Everything capitalism sold to us as a token of freedom made us more and more trapped in isolation; cars emptied our streets of familiar faces; cell phones began to cut through conversations like an axe, and as more and more bought them, the more and more societies moulded to their design, making it almost impossible for anyone to be without them.
Forget the internet, now we have Facebook. Facebook may have the appearance of being a format that connects people and groups, but Facebook was an ingenious capitalisation; a capitalisation on a social trend already entrenched. Since the 1980’s an intense engineering of society to make it one of competitive individuals, isolated each individual, quietly disenfranchising them, to the extent that everybody found themselves unwillingly in competition with each other. The creators of Social networking sites picked up on this, to capitalise on the burning need to be recognised, seen as worthy of life and liked by others.
What is the feeling one has when they scroll down a Facebook news feed? It isn’t one of being connected, of being in company, it’s one of anxiety; anxiety over not being good enough, being invisible, being less popular, being left behind, being unattractive, which are all tributary anxieties that flow into the main river of anxiety of our time; anxiety over finances/work – and Facebook is an extension of work, which is why employees shouldn’t be surprised when potential employer’s analyse their profile.
Everything is an extension of work now, putting us in a continuous race to keep ourselves afloat. And individualism has began to show what it really means: freedom to fend off forces that are far too powerful for one person to deal with; a continuous becoming-incarcerated. The sound of what we have found ourselves in is slowly becoming too loud to ignore; but we no longer know how to connect and join forces with other people. Protest marches largely resemble festivals, charity races, that know where and when they will begin and end, than anything that has the potential to upturn the insane march into madness we have been placed on.
This is what I feel has happened; that so many of us have the same feeling; that the anger and anxiety about what is going on is trapped within us, as if it is our bodies that are the padded cells.
Achieving and Getting Things Done was an installation I made for a recent exhibition, Globalsapiens: an Introduction.
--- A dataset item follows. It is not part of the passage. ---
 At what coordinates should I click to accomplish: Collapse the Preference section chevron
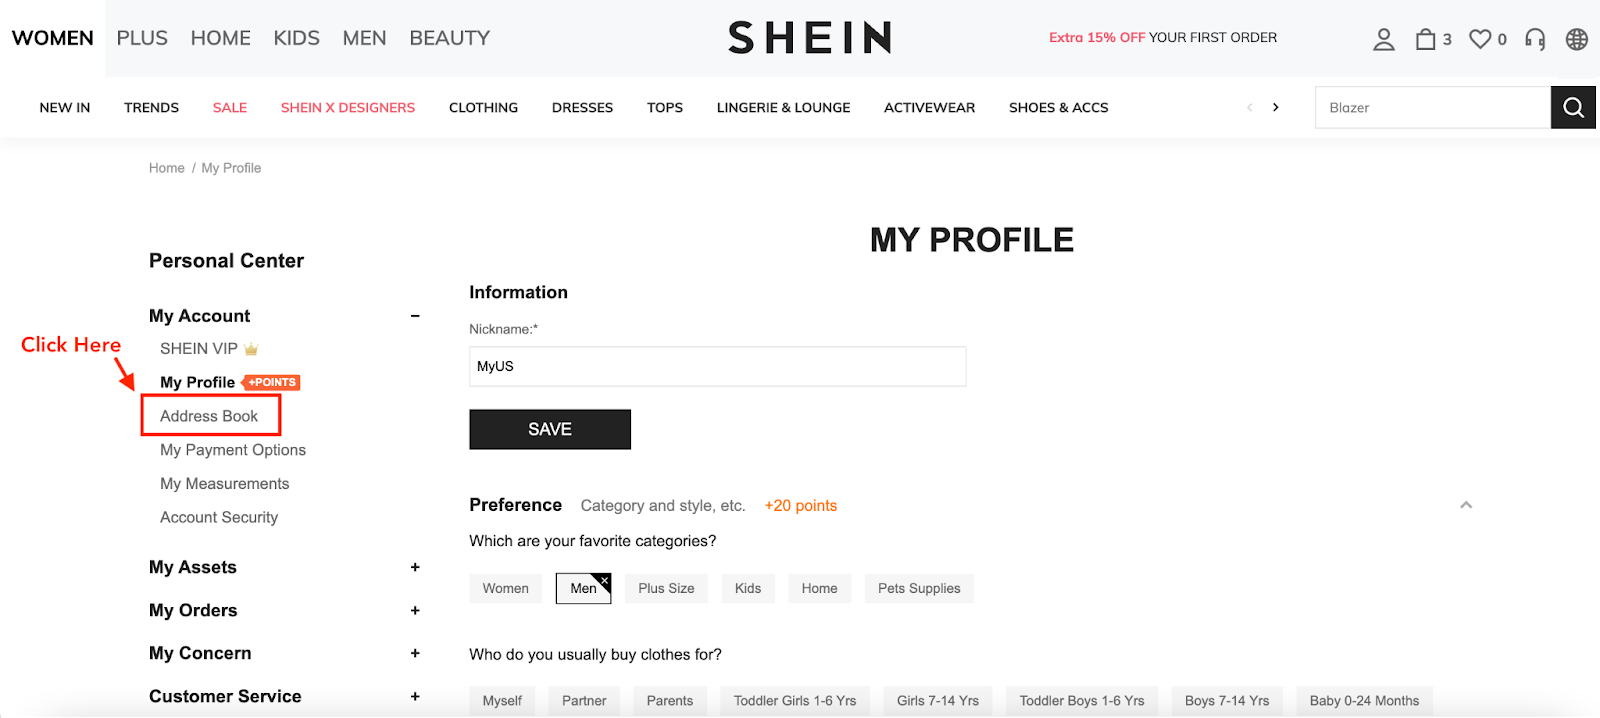tap(1466, 505)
In this exhibition 3 of us were all trying to speak/yell about the state of the world deeply concerning us within the year 2011. But within the confines of an art gallery, within a confines of our individual artist egos, within the confines of our increasingly atomised and forced-self-entrepreneurial lives, is this possible?
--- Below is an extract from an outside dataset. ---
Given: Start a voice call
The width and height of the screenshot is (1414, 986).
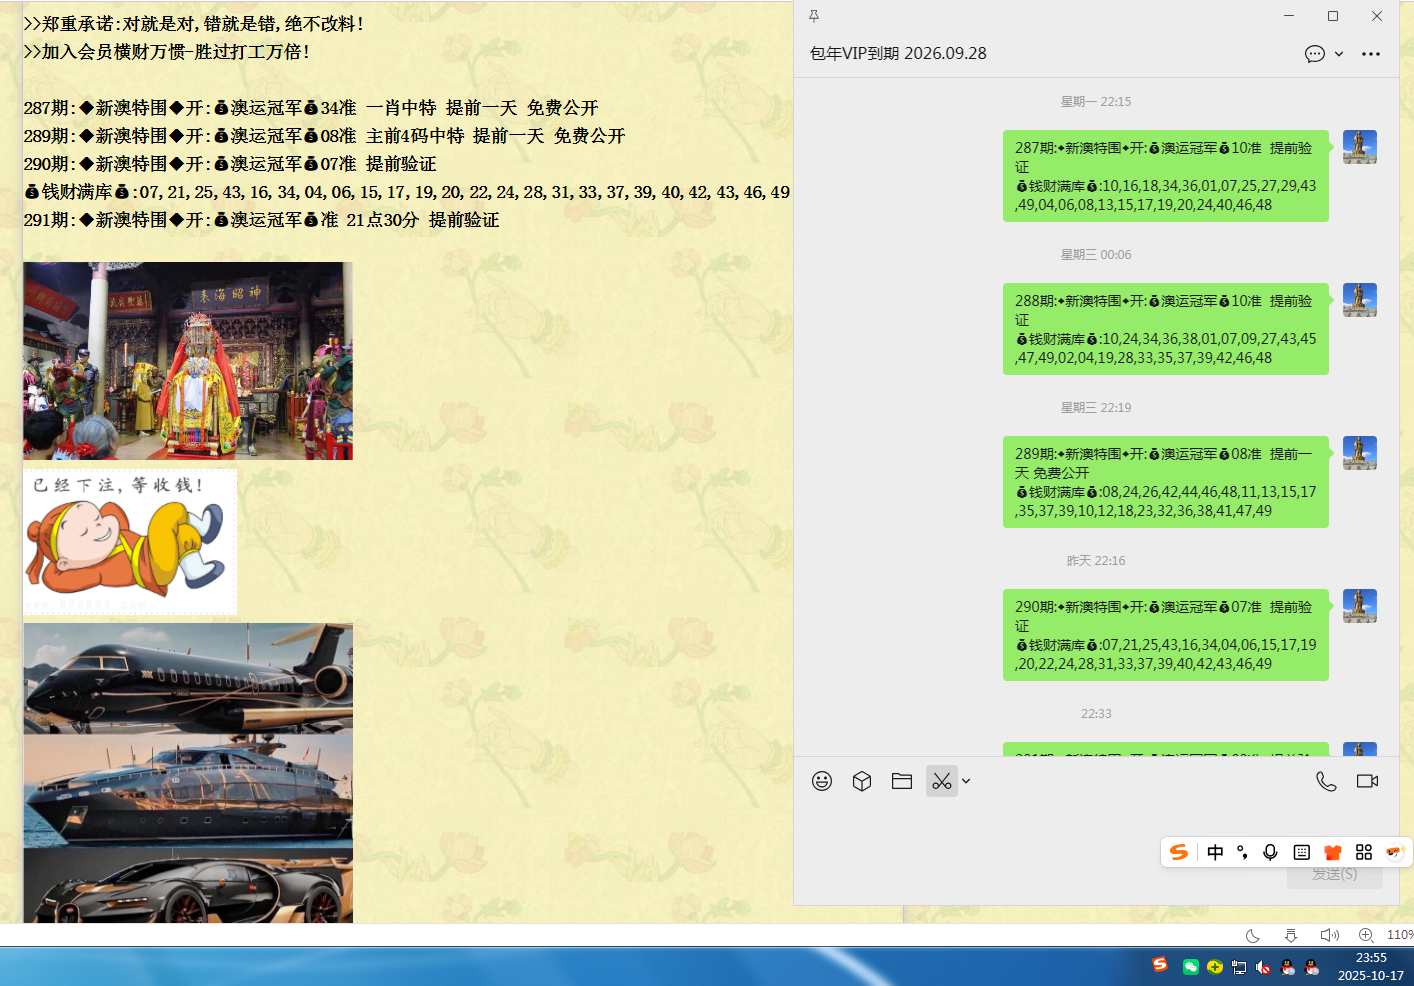Looking at the screenshot, I should 1326,781.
Thus within this exhibition we played on this inescapable doubt of ineffectiveness by placing each of us within individual cell-like spaces within the gallery in general. The installation Achieving and Getting Things Done attempted to bring all this doubt within all of my works in this cell into a more clear light.
Here I languish; informed but passive; not knowing which foot to put in front of the other; so letting faint hopes of something better do the walking for me.
Here in my cell there will constantly remain the doubt that my artworks/artist shows may end up as nothing more than self-profiling within [what I often feel is] a dictatorship of individualism; the fetishisation of the self in the forced-competition of status advancement, based on an ultimatum of prosperity and a terror of failure. Thus, everything I have done within my isolated little world sometimes feels so counterproductive: that the truth may be that I am simply bolstering the realism of a system my work fundamentally opposes in its messages, by seeking recognition, and respect from it, for my individual endeavours.